Oksana wird eingeschult, 2006

Die Mutter Tatiana tat dem Mädchen schon immer leid. Einmal von ihrem Mann mit dem Kind auf dem Arm verstossen, traf sie keinen richtigen Mann und bleibt immer noch alleine. Ihr Lohn ist für die Bedürfnisse der Familie wie ein Tropfen auf dem heissen Stein. Ausser für sich selbst und die Tochter zu sorgen, kümmert sich die Frau um ihre Eltern und macht Gedanken an die Tante mit Down-Syndrom. Im Leben von jedem gibt es Raum für Schwierigkeiten und Probleme, aber wenn es zu 100% davon besteht, kann man früher oder später in Depression stürzen oder, was noch schlimmer ist, zusammenbrechen. Und Oksana hat Angst, dass ihre ansonsten heitere und starke Mutter aufgeben wird.

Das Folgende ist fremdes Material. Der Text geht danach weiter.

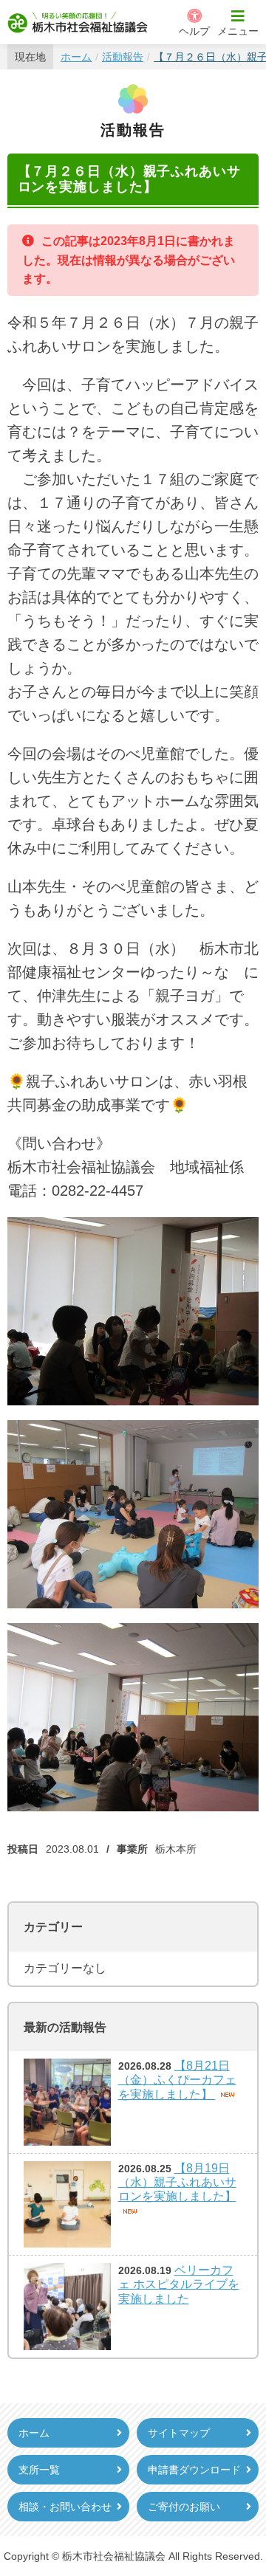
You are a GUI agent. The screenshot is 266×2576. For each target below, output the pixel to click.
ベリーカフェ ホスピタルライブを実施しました (178, 2284)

Oksanas Schulabschlussfeier, mit der Mutter im Hof des Stadttheaters, 2017

Die Kinder sind ein fruchtbarer Boden. Was bei ihnen gesät wurde, das wird man dann ernten. Dies betrifft Erziehung und Ideale, die ihnen beigebracht werden und das, wie sie behandelt werden. Unser Team möchte im Rahmen der Kinderaktion darauf hoffen, dass Oksana und Andrej von uns die Samen des Mitleids und Hilfsbereitschafts bekommen und später, wenn sie selber erwachsen genug sind, diese so würdigen Eigenschaften an die anderen gerne verschenken werden. Und es wäre schön, wenn wir, geehrte Spenderinnen und Spender, einmal als Vorbilder dafür gedient zu haben!